▶ _AIM_
Edit the data below so that every "Describe the element" becomes "Identify the element", leaving everything else unchanged.
--- --- ---
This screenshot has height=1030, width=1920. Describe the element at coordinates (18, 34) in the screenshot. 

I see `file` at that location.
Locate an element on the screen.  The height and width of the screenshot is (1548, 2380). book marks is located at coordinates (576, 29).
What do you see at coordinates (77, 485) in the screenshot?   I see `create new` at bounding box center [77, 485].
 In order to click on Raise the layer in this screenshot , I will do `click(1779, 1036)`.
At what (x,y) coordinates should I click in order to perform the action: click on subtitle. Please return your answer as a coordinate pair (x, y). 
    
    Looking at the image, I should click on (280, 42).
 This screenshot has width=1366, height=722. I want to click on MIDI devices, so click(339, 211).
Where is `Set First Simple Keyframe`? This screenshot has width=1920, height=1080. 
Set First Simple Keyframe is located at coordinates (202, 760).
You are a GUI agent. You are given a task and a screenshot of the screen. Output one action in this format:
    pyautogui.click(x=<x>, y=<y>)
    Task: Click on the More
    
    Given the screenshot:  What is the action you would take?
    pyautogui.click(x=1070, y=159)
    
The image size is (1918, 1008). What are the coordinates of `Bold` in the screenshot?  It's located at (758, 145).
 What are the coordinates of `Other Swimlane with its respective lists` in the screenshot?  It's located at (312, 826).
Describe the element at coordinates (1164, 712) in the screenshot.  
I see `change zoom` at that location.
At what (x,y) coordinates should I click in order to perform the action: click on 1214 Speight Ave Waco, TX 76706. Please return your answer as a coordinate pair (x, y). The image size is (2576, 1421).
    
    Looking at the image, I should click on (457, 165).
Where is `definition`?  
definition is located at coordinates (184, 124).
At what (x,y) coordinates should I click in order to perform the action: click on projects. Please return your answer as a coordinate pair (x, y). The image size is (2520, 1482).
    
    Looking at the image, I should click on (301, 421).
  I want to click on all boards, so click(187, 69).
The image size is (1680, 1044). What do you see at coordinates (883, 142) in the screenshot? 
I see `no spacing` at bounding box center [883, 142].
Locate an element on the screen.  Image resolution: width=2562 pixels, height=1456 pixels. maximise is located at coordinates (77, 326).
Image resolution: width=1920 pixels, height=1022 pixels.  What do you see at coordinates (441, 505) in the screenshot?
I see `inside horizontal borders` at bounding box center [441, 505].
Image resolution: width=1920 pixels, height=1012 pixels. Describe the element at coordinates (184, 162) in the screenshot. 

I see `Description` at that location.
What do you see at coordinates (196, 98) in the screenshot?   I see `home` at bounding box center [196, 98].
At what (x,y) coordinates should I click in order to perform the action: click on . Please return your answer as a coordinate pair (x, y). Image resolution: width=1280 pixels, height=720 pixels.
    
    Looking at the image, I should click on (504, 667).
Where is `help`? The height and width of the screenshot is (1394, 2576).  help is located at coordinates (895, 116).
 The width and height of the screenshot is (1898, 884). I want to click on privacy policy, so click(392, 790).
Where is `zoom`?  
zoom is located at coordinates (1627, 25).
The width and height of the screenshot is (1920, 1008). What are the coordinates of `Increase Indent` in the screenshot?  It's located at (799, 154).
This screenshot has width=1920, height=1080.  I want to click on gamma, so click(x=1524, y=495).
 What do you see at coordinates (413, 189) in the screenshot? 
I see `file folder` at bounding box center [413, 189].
--- --- ---
▶ _RESULT OF THE EXERCISE_
This screenshot has height=1030, width=1920. Identify the element at coordinates (18, 34) in the screenshot. 

I see `file` at that location.
Locate an element on the screen.  The height and width of the screenshot is (1548, 2380). book marks is located at coordinates (576, 29).
What do you see at coordinates (77, 485) in the screenshot?   I see `create new` at bounding box center [77, 485].
 In order to click on Raise the layer in this screenshot , I will do `click(1779, 1036)`.
At what (x,y) coordinates should I click in order to perform the action: click on subtitle. Please return your answer as a coordinate pair (x, y). 
    
    Looking at the image, I should click on (280, 42).
 This screenshot has width=1366, height=722. I want to click on MIDI devices, so click(339, 211).
Where is `Set First Simple Keyframe`? This screenshot has width=1920, height=1080. 
Set First Simple Keyframe is located at coordinates (202, 760).
You are a GUI agent. You are given a task and a screenshot of the screen. Output one action in this format:
    pyautogui.click(x=<x>, y=<y>)
    Task: Click on the More
    
    Given the screenshot:  What is the action you would take?
    pyautogui.click(x=1070, y=159)
    
The image size is (1918, 1008). What are the coordinates of `Bold` in the screenshot?  It's located at (758, 145).
 What are the coordinates of `Other Swimlane with its respective lists` in the screenshot?  It's located at (312, 826).
Identify the element at coordinates (1164, 712) in the screenshot.  
I see `change zoom` at that location.
At what (x,y) coordinates should I click in order to perform the action: click on 1214 Speight Ave Waco, TX 76706. Please return your answer as a coordinate pair (x, y). The image size is (2576, 1421).
    
    Looking at the image, I should click on (457, 165).
Where is `definition`?  
definition is located at coordinates (184, 124).
At what (x,y) coordinates should I click in order to perform the action: click on projects. Please return your answer as a coordinate pair (x, y). The image size is (2520, 1482).
    
    Looking at the image, I should click on (301, 421).
  I want to click on all boards, so click(187, 69).
The image size is (1680, 1044). What do you see at coordinates (883, 142) in the screenshot? 
I see `no spacing` at bounding box center [883, 142].
Locate an element on the screen.  Image resolution: width=2562 pixels, height=1456 pixels. maximise is located at coordinates (77, 326).
Image resolution: width=1920 pixels, height=1022 pixels.  What do you see at coordinates (441, 505) in the screenshot?
I see `inside horizontal borders` at bounding box center [441, 505].
Image resolution: width=1920 pixels, height=1012 pixels. Identify the element at coordinates (184, 162) in the screenshot. 

I see `Description` at that location.
What do you see at coordinates (196, 98) in the screenshot?   I see `home` at bounding box center [196, 98].
At what (x,y) coordinates should I click in order to perform the action: click on . Please return your answer as a coordinate pair (x, y). Image resolution: width=1280 pixels, height=720 pixels.
    
    Looking at the image, I should click on (504, 667).
Where is `help`? The height and width of the screenshot is (1394, 2576).  help is located at coordinates (895, 116).
 The width and height of the screenshot is (1898, 884). I want to click on privacy policy, so click(392, 790).
Where is `zoom`?  
zoom is located at coordinates (1627, 25).
The width and height of the screenshot is (1920, 1008). What are the coordinates of `Increase Indent` in the screenshot?  It's located at (799, 154).
This screenshot has width=1920, height=1080.  I want to click on gamma, so click(x=1524, y=495).
 What do you see at coordinates (413, 189) in the screenshot? 
I see `file folder` at bounding box center [413, 189].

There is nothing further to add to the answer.